Egyptian opposition leader Mohamed ElBaradei on Saturday urged President Mohammed Mursi to step down ahead of planned anti-Mursi protests calling for the Islamist president’s resignation.
During a press conference, ElBaradei said Mursi’s resignation will mark a new era, where another constitution is to be drafted to replace a current one drafted by Islamists.
The former U.N. nuclear chief accused the Muslim Brotherhood, which Mursi hails from, of dividing the Egyptian people and “dragging the country back to Middle Ages.”
ElBaradei said that campaigns calling for protests on June 30, Mursi’s first anniversary in power present a “peaceful, democratic tool” in which people use to express their frustration with Mursi’s government that “has failed to lead the country.”

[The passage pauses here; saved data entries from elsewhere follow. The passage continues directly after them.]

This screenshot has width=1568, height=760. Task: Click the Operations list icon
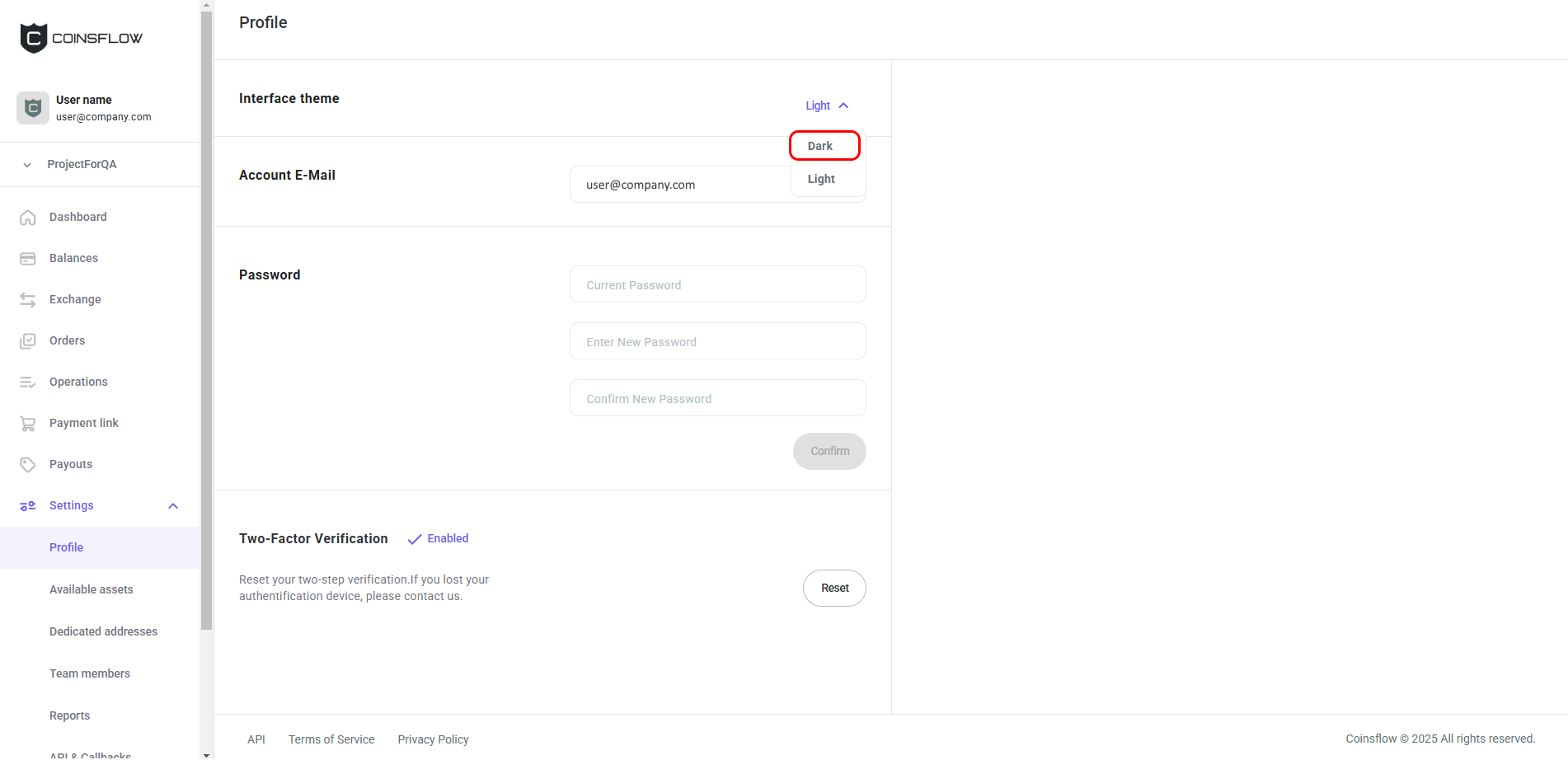[x=28, y=382]
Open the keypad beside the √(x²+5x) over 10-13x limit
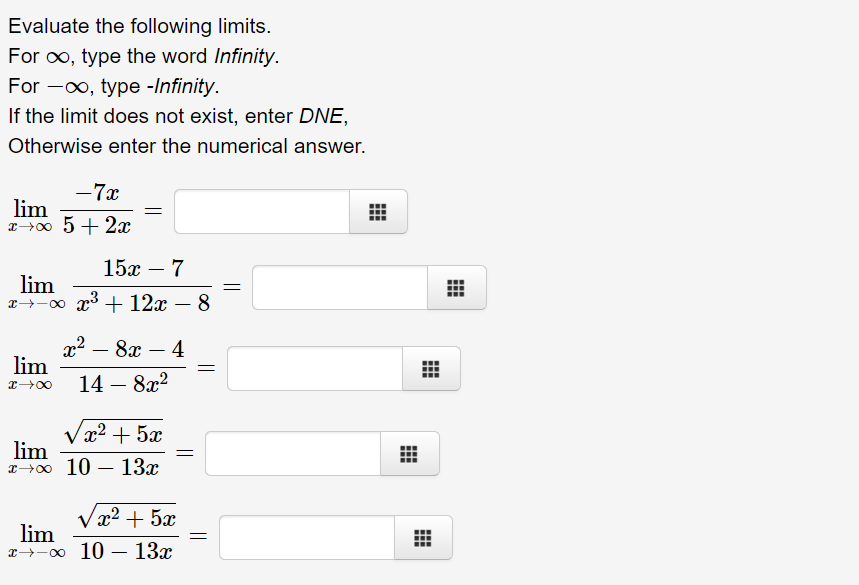 click(x=409, y=453)

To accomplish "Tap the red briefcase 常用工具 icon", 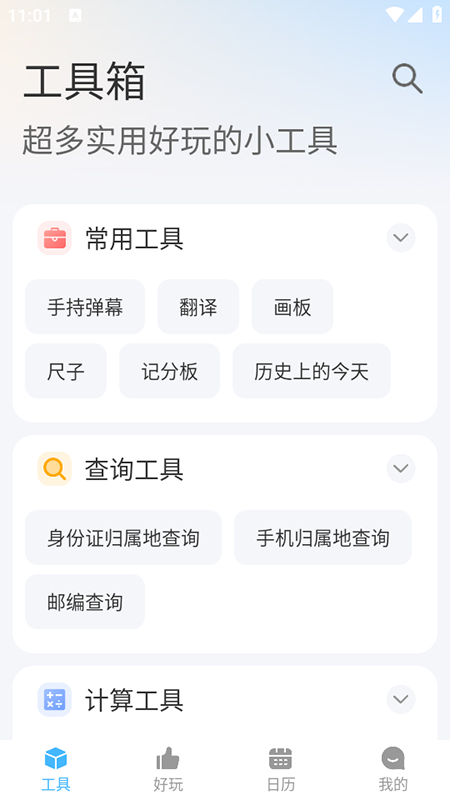I will pos(55,238).
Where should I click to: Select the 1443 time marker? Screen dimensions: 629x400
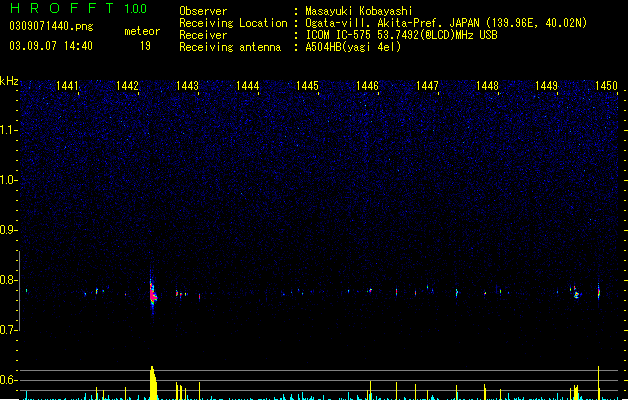(187, 86)
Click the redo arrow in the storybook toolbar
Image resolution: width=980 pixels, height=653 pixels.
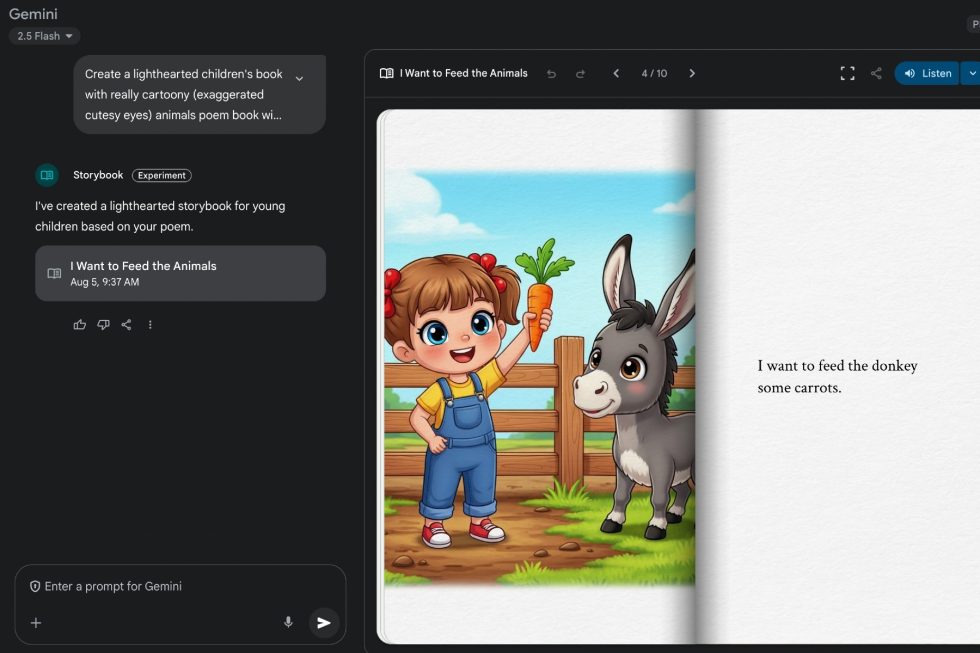580,73
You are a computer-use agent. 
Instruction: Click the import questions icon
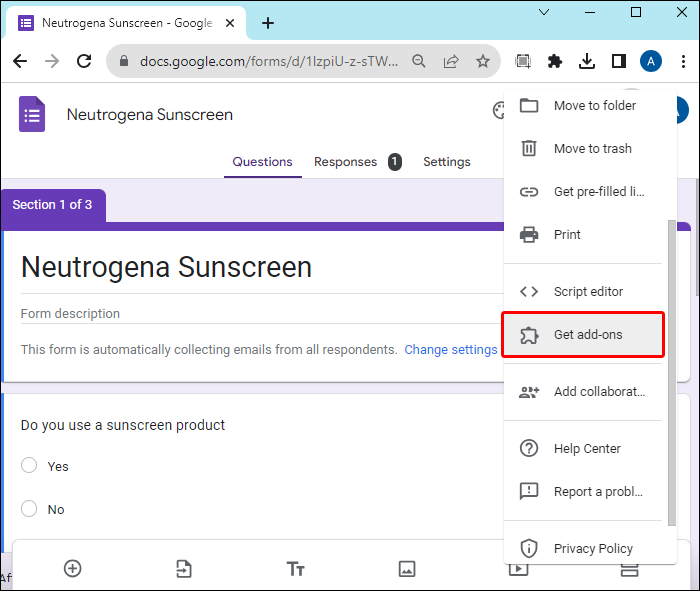184,568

ElBaradei, a leader at the country’s main opposition National Salvation Front (NSF), said that the country’s charter, which was drafted earlier by an Islamist-dominated constitutional panel, had to respect freedom of expression and beliefs. The current constitution does not guarantee that, he said.
Meanwhile, the NSF leader added that national reconciliation should be reached in the coming period between the country’s different factions, including officials who were in ties with the regime of toppled former president Hosni Mubarak.
Still, a yet-untested political isolation clause in the current constitution may ban these officials from top posts.
“I can’t isolate millions of Egyptian people because they were part of the National Democratic Party,” ElBaradei said, referring to Mubarak’s party.